### STUDY QUESTIONS
1) Duplicate the passage from the post on originalism, starting at "I share your" and ending at "misgivings about the McCutcheon opinions.".
2) In the post on originalism, which opinions in McCutcheon does Michael Perry say he has originalist misgivings about?

Michael Perry writes:

I share your originalist misgivings about the plurality and Thomas opinions in McCutcheon. However, a reader of your most recent post on the mattermight conclude that you have bought into the “expected applications” version of originalism, and I doubt you mean to do that!  So, you might want to say something further about the version of originalism you are bringing to bear in expressing your misgivings about the McCutcheon opinions.

I’m not as negative about the use of “expected applications” as many people (including, I think, Professor Perry) are.  I agree that the founding generation’s expected applications of their language are not in themselves binding.  The question is the meaning of the text (which is what was adopted as law).  But — in my view — the original expected applications are evidence of the text’s meaning.  They are not conclusive evidence.  But how members of the founding generation expected the text to apply to situations which they fully understood is evidence of what they thought the text meant; and evidence of what they thought the text meant is evidence of what it’s ordinary meaning was.

### SOURCE DATA
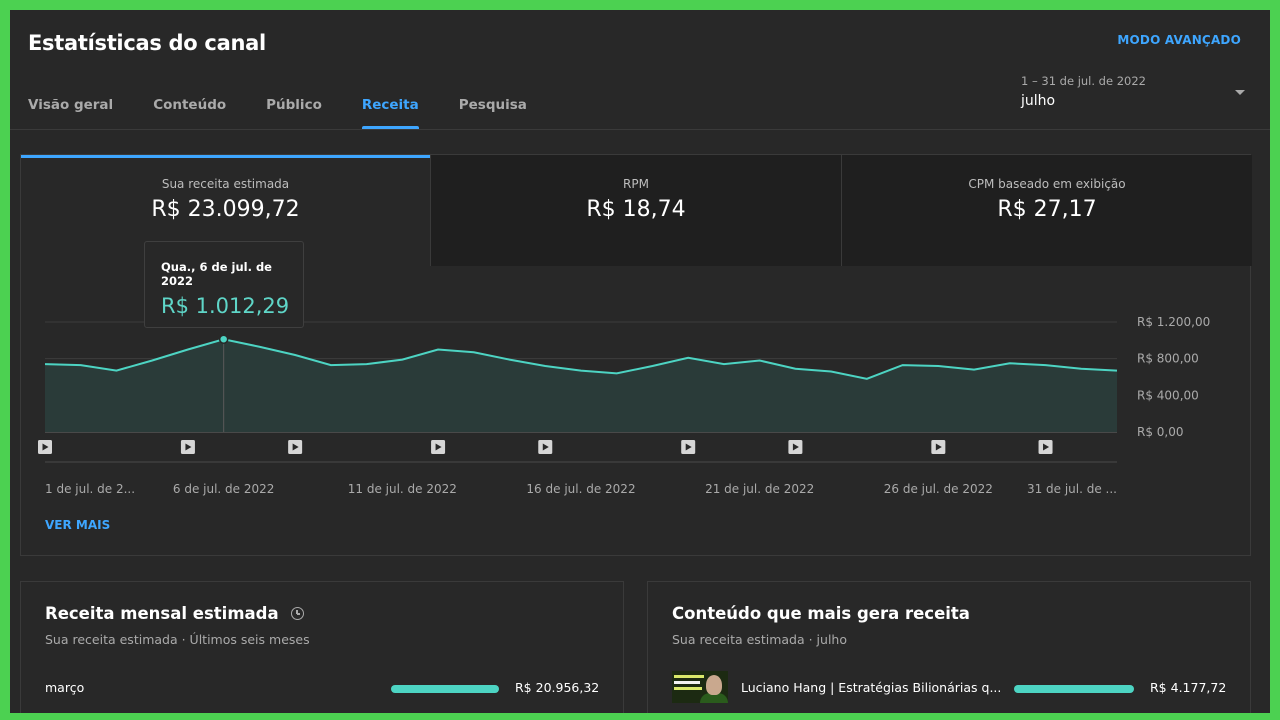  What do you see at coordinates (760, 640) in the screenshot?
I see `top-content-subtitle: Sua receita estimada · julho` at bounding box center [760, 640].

* * *

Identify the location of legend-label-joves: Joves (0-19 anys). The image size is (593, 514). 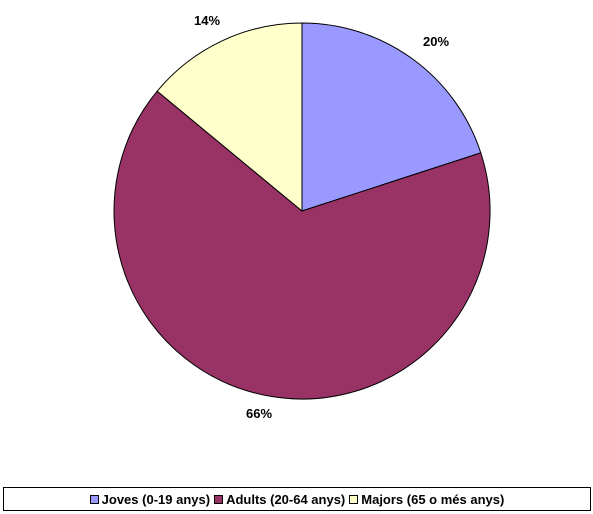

### EXERCISE ANSWERS
1)
I share your originalist misgivings about the plurality and Thomas opinions in McCutcheon. However, a reader of your most recent post on the mattermight conclude that you have bought into the “expected applications” version of originalism, and I doubt you mean to do that!  So, you might want to say something further about the version of originalism you are bringing to bear in expressing your misgivings about the McCutcheon opinions.

2) The plurality and Thomas opinions.